-- begin Records to process --

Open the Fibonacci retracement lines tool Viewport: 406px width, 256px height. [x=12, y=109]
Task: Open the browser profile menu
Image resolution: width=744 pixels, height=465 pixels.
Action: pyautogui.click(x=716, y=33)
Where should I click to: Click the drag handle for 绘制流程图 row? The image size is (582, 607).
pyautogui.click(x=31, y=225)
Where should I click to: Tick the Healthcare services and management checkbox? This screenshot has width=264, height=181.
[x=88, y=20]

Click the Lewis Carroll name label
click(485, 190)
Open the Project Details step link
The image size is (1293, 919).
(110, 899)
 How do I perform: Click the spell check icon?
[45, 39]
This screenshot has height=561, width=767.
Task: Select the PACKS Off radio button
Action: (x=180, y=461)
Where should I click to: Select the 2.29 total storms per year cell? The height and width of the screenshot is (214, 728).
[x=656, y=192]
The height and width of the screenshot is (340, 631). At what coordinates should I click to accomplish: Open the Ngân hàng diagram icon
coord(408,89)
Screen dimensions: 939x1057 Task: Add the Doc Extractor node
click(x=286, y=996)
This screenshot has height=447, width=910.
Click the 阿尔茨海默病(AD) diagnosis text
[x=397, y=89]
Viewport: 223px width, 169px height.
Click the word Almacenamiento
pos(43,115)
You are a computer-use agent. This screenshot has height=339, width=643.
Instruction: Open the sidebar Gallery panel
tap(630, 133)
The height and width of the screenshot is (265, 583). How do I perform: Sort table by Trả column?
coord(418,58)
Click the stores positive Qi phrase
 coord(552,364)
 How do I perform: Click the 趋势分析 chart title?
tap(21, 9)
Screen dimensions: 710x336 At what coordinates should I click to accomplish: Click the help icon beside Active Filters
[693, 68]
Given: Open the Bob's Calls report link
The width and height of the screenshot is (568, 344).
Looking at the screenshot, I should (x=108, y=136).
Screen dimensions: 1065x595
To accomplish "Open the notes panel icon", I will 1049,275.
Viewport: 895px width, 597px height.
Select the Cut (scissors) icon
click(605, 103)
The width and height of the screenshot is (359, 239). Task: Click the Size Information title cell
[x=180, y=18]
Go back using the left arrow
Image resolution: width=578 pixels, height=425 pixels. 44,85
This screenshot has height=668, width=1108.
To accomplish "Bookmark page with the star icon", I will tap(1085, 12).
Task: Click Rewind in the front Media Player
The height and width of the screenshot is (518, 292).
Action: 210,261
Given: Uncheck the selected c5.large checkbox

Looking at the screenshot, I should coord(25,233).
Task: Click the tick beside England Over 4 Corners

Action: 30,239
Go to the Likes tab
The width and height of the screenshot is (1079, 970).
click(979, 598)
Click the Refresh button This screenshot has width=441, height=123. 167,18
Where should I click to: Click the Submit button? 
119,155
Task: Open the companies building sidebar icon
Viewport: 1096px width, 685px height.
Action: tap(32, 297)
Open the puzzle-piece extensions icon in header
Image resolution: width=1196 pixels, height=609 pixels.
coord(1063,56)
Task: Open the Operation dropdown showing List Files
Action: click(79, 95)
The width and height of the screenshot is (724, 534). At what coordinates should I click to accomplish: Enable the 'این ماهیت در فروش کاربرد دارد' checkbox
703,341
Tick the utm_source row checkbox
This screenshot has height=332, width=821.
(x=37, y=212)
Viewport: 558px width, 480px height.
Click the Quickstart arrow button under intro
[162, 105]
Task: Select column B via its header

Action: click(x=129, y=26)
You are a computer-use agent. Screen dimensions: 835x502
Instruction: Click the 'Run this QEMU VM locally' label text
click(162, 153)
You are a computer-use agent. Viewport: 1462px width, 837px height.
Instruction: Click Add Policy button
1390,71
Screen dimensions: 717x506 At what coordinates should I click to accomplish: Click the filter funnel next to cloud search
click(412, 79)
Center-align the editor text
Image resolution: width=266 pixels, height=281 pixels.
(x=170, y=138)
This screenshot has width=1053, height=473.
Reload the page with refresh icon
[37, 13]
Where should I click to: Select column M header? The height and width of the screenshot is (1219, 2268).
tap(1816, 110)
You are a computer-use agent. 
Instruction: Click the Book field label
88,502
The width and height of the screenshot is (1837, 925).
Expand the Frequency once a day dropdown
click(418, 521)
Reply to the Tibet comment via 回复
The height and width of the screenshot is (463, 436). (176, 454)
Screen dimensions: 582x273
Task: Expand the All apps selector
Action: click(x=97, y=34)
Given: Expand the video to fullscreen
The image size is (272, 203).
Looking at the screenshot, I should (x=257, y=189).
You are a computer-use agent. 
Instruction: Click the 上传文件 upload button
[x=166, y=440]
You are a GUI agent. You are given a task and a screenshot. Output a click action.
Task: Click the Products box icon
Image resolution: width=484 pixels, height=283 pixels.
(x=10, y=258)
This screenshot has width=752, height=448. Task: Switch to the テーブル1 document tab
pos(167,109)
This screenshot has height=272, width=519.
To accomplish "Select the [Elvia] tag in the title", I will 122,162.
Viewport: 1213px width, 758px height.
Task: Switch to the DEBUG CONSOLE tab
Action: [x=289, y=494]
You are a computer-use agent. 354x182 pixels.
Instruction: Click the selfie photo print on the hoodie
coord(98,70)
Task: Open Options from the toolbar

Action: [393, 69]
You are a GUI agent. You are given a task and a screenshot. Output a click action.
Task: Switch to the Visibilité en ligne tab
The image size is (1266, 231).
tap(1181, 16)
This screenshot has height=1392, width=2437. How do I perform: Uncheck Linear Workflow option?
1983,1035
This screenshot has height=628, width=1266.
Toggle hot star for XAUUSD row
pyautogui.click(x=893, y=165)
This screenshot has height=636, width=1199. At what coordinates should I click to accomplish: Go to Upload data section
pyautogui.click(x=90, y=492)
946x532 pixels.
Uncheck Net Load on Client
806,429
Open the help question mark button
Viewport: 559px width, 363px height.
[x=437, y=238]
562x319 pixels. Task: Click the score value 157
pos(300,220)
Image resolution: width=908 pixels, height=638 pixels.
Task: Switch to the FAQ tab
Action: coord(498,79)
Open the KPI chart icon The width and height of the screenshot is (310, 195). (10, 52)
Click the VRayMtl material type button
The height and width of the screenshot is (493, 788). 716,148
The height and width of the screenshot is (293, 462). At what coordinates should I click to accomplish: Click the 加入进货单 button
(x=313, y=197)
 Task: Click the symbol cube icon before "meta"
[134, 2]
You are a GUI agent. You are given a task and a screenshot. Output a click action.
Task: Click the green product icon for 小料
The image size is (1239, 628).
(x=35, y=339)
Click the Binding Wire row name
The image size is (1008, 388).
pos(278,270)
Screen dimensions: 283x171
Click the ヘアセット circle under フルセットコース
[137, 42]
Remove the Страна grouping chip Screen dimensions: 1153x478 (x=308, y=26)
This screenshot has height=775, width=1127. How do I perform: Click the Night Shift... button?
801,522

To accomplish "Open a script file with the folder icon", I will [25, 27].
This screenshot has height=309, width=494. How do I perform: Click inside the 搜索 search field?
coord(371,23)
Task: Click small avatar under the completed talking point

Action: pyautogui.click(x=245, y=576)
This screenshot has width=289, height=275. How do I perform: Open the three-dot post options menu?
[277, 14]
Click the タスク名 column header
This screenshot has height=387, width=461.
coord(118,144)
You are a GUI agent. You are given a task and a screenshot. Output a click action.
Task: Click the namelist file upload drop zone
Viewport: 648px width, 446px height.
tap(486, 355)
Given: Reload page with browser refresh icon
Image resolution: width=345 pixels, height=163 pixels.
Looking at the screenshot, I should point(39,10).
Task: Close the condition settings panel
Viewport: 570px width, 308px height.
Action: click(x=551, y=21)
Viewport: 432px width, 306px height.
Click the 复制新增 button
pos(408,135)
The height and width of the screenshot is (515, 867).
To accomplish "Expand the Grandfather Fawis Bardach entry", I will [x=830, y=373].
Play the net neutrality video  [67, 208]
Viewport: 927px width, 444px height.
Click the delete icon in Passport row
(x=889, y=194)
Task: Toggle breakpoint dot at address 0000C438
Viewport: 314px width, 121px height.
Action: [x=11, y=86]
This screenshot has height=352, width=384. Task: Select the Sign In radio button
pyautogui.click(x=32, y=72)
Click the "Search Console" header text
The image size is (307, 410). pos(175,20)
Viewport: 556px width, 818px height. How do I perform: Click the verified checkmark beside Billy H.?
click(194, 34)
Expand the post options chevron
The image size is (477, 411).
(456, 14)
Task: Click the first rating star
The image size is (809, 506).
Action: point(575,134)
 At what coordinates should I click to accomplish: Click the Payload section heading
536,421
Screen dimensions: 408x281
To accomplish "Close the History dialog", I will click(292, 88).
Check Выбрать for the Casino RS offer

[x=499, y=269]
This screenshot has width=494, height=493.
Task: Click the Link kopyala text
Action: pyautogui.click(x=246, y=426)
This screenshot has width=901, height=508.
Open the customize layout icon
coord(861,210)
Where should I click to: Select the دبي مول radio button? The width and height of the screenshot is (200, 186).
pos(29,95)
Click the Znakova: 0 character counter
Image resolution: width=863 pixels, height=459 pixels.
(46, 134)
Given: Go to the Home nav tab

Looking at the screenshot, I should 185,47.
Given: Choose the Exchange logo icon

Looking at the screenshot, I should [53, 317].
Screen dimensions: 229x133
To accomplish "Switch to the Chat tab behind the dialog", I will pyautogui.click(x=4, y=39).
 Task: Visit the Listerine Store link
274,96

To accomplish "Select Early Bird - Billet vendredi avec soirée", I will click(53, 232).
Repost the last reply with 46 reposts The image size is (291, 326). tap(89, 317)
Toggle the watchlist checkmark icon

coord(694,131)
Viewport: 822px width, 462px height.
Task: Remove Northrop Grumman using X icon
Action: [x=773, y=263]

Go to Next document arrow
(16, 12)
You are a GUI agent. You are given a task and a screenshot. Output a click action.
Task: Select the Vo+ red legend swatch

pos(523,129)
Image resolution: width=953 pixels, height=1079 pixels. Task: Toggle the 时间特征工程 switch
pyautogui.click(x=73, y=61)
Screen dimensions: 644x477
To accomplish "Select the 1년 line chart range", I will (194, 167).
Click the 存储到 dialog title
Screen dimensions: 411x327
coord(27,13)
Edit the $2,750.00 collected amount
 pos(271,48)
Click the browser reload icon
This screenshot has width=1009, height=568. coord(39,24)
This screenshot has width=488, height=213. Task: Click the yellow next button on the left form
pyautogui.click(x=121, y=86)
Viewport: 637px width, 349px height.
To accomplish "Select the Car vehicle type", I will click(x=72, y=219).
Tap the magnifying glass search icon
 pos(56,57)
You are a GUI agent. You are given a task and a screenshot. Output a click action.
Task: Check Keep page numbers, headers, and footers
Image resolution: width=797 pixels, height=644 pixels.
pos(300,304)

-- end Records to process --

• _Goal of the exercise_
Reproduce the items verbatim, starting at the first item and ending with the line containing "[x=88, y=20]".

• _Final result_
Open the Fibonacci retracement lines tool Viewport: 406px width, 256px height. [x=12, y=109]
Task: Open the browser profile menu
Image resolution: width=744 pixels, height=465 pixels.
Action: pyautogui.click(x=716, y=33)
Where should I click to: Click the drag handle for 绘制流程图 row? The image size is (582, 607).
pyautogui.click(x=31, y=225)
Where should I click to: Tick the Healthcare services and management checkbox? This screenshot has width=264, height=181.
[x=88, y=20]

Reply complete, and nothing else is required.